Derek Welsbie, MD, PhD: Glaucoma is now the number one reason people go irreversibly blind, and sadly, it’s getting worse.
Milica Margeta, MD, PhD: Neurodegeneration means loss of neurons. They’re basically the little individual units that come together and give us the ability to think, feel, see, hear, etc. What my team is trying to understand is really, why do neurons die in glaucoma? Why do we get loss of vision to begin with? And then by understanding these mechanisms and also how they’re similar to brain diseases, we hope to develop new treatments that will start this process.
Anna La Torre, PhD: We benefit from the work that’s been done previously by the Catalyst for a Cure 1 [the Inaugural Initiative], and Catalyst for a Cure 2 [the Biomarker Initiative] groups, because they set up the foundation that allows us to understand: what is glaucoma?
Derek Welsbie: Really, one of the main accomplishments of this research has been to turn glaucoma from a pressure disease to neurodegenerative disease.
Milica Margeta: Current treatments for glaucoma all focus on lowering the eye pressure, which is one of the main risk factors. Having said that, many patients proceed to lose vision and go blind despite everything we can do for their pressure control.
Derek Welsbie: The way that the CFC research will impact patients really comes in two flavors. The first is a short-term goal for the Catalyst for a Cure, which is coming up with neuroprotective therapies that preserve vision. That’s something that could happen over the course of the next one, two, three, five years, something in that timeframe. The other goal for our research is to restore vision, and that’s something that’s a little bit more of a long-term goal because it’s a harder challenge.

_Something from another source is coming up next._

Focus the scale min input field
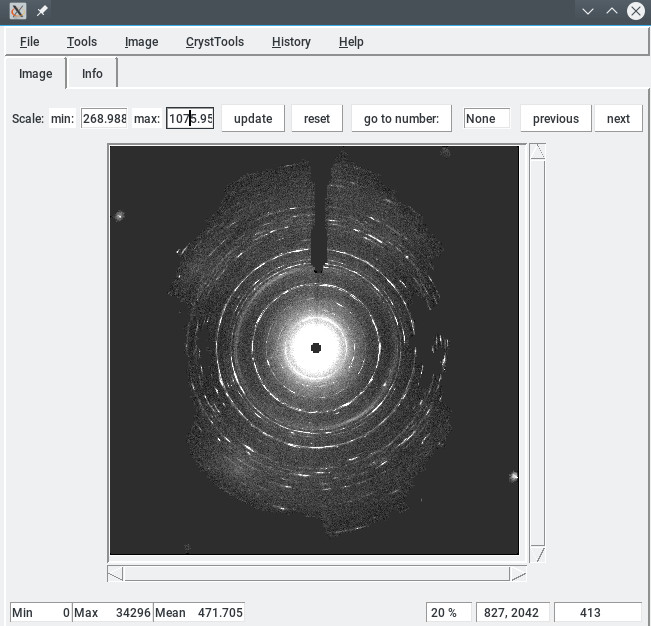 (104, 118)
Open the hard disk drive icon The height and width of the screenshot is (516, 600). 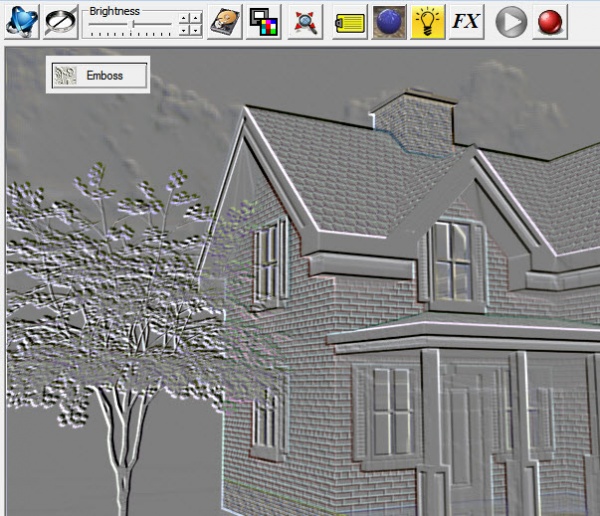point(224,21)
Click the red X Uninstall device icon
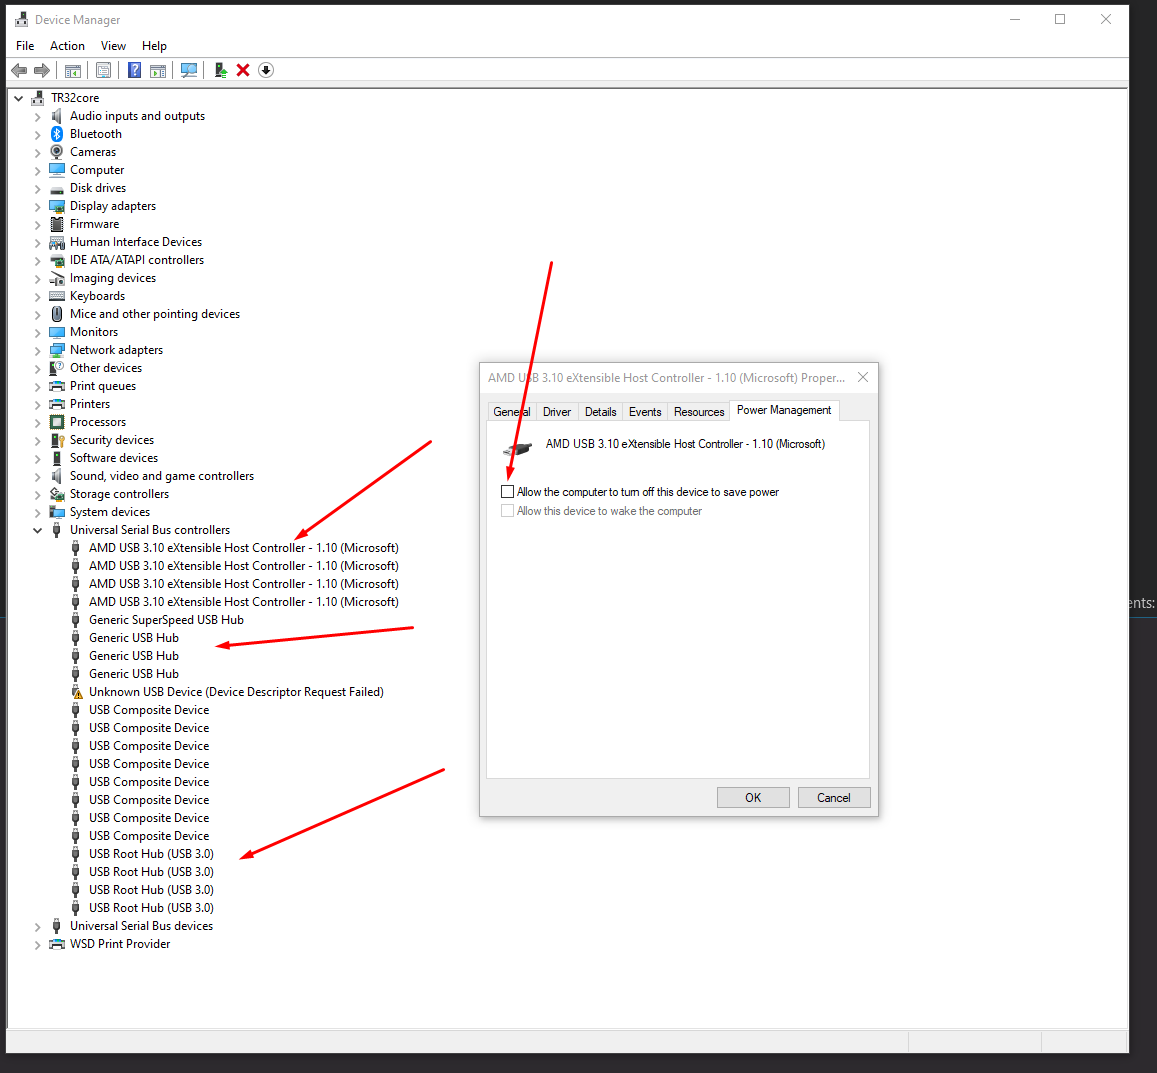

Sandro Da Mesquita, PhD: As part of this consortium of Catalyst for a Cure, we are looking to bring people with different expertise together to try to understand: what are common features of different neurogenerative disorders?
Milica Margeta: Glaucoma Research Foundation is currently funding two separate consortiums.
Anna La Torre: The advantage of having two teams working side by side is that we can work on the project that we have already set, and at the same time, we can take advantage of the other team and really establish bridges between these two lines of research.
Derek Welsbie: So, if you look at my lab, I’m a glaucoma clinician/scientist. I do glaucoma research, but then you look at Anna La Torre, who’s a developmental biologist or Xin Duan, who does retinal ganglion cell physiology.
Milica Margeta: One of us is an immunologist who heavily studies Alzheimer’s disease. Another team member is a cancer specialist. We have a bioinformatician, which basically will enable us to look at these disease processes in much finer detail than has ever been done before.
Derek Welsbie: And these wouldn’t necessarily be the first people you would think of as studying glaucoma. However, when you bring their expertise together, you form a team that allows us to study stem cells and use them for retinal transplantation, or understanding which are the most resistant subtypes of retinal ganglion cells that we can leverage for a neuroprotective strategy in glaucoma.
Sandro Da Mesquita: We believe that by doing so, we’ll be able to push science forward in this field and really improve patient’s quality of life in the near future.
Derek Welsbie: In the last three years, we’ve built these tools to identify which types of optic nerve cells are most resistant to glaucoma. We’ve been able to identify those genes that seem to control optic nerve cell death and regeneration. Now, the challenge for the next three years is to put that together as a therapy.
Anna La Torre: I’m very excited to have the opportunity to try all these experiments and try to transplant new cells and develop technologies to facilitate ways for the cells to survive better and grow cables to connect better with both the retina and the brain.
Sandro Da Mesquita: It’s truly because of the power of philanthropy and of donors that we are able to do this groundbreaking research without being constantly worried about funding issues or other type of distractions that drive us away from what really matters, which is to focus on research, focus on pathological mechanisms of disease that we should try to better understand.
Derek Welsbie: Having multi-year funding and a long-term commitment from the GRF is really critical. If you only have one year funding, then you need to produce your results and tidy everything up by the end of one year. So you have to ask a relatively small question. In contrast, if you have multi-year funding, you can ask bigger questions. You can swing for the fences. Not only are we looking to develop therapies for glaucoma, but because glaucoma is a neurodegenerative process, the things that we develop, the things that we understand have impact on all these other horrible neurodegenerative diseases out there like Alzheimer’s, Parkinson’s, ALS.
Sandro Da Mesquita: We are studying and focusing most often in very particular aspects of biology molecules, biochemical processes, but in order to fully understand these, to be able to treat it, we have to go to these very, very fundamental scientific principles. And we can only do that through your support, which is really, really important. And I’m sure that altogether as a team, scientists and supporters from GRF, we will find better therapies for patients.
Milica Margeta: What I think is really remarkable about this consortium is that essentially we were put together and given this very open-ended set of approaches in a very open-ended way. And I think that is really exciting and has a tremendous amount of potential to generate new insights and completely novel hypotheses, completely novel ways of looking at neurodegeneration that people haven’t thought of before.